### Required task 1
Copy the rows exactly, starting at the line that contains "Viewport: 679px width, 365px height." and continuing through the final line of the rows, with both ends included.

### Selection
# Rats up for rehomeing come with cage food ect FREE TO GOOD HOME



## Banksy (Feb 2, 2012)

Hi guys Due to getting a kitten I'm forced to rehome my 1 year old rats come with a cage and will. Delever to with in 100 miles of Hertfordshire - please call for more infomation - 01438224296


----------



## Maltey (Jun 26, 2011)

Why get a kitten if it forces you to rehome your rats?
You took on these rats with the promise you'd look after them and care for them but now they're being pushed out by circumstances that are totally within your control.
Looking from their point of view it's as if you lived at home and your mum decided she wanted a new baby so kicked you out so she could use your room as a nursery.
Doesn't seem fair to me.
Also, what gender are the rats?


----------



## Banksy (Feb 2, 2012)

its not my house - it's a Familey cat I have NO controle on where they get a cat or now but I don't want my much loved rat ripped apart - they are femal  ... Thanks for the intrested


----------



## Maltey (Jun 26, 2011)

Ok, sorry. Your post makes it sound like you personally are getting the cat and I see so many people kicking out their small animals for the new cat or dog.
How many rats swell- just two?


----------



## Banksy (Feb 2, 2012)

Yes just 2 - Christmas is the worst time of year - I am a vet nurse and we PTS so manny dogs near Christmas very sad  or just after x-mas so they feel there dog has enjoyed Christmas with them


----------



## Maltey (Jun 26, 2011)

Do you have pictures/more info about them? That might get people interested.
Also, even though this is an international forum it's mostly USA based. I would suggest advertising them on pet forums or fancy rats forum which are UK based.


----------



## Sara00 (Aug 23, 2012)

Ditto to what Maltey said - do you have any pictures/info on your girls & the cage?


----------



## Drowsy (Oct 23, 2012)

I have rats with two cats in the house. If it's a kitten and you raise it around the rats it's easy to make them friendly. Why not wait until the cat gets there and see their behavior?


----------



## A.ngelF.eathers (Jul 6, 2011)

Okay, I have two cats, one adopted when he was over 1 year, the other is still a kitten. I also have a Siberian husky, a chihuahua and a terrier X collie mix. We're talking a house full of prey drive.
I have never had any problem with my other animals and my rats.

You shouldn't either, if you manage and supervise properly.


----------



## mistymornings18 (Aug 13, 2012)

I have two cats and a dog in the same house with my seven rats. We've never had an issues with it other then the dog sometimes wants to play a little rough and has to be corrected. Just keep your rats in your room and keep your door closed.


----------

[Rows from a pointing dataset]
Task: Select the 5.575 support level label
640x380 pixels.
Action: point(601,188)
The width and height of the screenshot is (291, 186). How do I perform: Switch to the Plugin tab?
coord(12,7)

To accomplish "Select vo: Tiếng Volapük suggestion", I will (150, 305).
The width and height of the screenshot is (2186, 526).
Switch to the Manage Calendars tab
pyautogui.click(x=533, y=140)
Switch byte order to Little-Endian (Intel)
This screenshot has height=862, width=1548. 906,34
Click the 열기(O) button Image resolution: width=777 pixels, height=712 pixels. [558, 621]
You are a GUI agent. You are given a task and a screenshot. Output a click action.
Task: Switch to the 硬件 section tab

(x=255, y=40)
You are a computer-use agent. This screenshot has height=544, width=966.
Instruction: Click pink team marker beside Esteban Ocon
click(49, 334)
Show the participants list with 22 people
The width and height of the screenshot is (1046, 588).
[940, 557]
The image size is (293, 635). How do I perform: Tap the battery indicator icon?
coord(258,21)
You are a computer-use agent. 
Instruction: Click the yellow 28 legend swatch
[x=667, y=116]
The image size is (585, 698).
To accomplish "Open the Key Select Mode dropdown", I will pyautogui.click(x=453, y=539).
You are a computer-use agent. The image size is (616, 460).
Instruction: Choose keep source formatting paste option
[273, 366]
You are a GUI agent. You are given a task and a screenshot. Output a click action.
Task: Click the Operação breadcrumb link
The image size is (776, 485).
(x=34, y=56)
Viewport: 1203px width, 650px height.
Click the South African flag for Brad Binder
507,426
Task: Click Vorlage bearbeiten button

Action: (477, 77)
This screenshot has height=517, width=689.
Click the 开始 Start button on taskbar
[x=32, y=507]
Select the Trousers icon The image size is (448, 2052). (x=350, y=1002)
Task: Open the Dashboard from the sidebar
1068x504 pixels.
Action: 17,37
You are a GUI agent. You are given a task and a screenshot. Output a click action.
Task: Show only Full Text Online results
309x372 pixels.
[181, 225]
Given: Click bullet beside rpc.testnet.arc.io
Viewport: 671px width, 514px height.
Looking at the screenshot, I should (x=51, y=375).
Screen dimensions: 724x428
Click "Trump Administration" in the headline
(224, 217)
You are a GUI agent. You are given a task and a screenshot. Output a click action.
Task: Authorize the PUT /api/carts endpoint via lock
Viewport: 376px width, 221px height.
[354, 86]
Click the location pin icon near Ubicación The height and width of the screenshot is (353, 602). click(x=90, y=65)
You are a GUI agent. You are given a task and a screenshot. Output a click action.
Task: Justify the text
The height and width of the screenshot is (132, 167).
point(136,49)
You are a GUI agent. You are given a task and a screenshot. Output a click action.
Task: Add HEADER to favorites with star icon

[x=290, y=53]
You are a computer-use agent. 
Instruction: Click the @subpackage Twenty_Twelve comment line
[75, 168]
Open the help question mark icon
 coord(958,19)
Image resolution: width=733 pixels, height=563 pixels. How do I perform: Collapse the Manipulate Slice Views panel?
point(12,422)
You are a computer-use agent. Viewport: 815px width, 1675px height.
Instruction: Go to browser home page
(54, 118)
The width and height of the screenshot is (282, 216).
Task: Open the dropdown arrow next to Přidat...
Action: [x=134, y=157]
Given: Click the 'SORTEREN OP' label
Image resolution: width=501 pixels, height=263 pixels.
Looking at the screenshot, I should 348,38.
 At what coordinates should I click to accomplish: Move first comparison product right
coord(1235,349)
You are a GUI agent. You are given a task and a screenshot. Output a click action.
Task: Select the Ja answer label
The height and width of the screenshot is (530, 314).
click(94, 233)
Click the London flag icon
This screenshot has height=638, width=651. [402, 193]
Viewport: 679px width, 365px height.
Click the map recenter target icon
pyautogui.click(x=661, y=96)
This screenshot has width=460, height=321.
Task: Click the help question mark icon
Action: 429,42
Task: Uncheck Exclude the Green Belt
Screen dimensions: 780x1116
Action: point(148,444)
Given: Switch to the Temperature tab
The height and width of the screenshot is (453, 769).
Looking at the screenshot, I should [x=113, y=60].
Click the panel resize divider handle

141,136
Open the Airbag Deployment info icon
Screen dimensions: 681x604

### Required task 2
Based on the thread, decide whether each statement agrees with it: (a) Banksy's rats are female. (b) Maltey says the forum is mostly UK based. (c) mistymornings18 keeps five rats.

### Expected output 1
Viewport: 679px width, 365px height.
Click the map recenter target icon
pyautogui.click(x=661, y=96)
This screenshot has width=460, height=321.
Task: Click the help question mark icon
Action: 429,42
Task: Uncheck Exclude the Green Belt
Screen dimensions: 780x1116
Action: point(148,444)
Given: Switch to the Temperature tab
The height and width of the screenshot is (453, 769).
Looking at the screenshot, I should [x=113, y=60].
Click the panel resize divider handle

141,136
Open the Airbag Deployment info icon
Screen dimensions: 681x604

### Expected output 2
(a) Yes: "they are femal"
(b) No: "it's mostly USA based"
(c) No: "with my seven rats"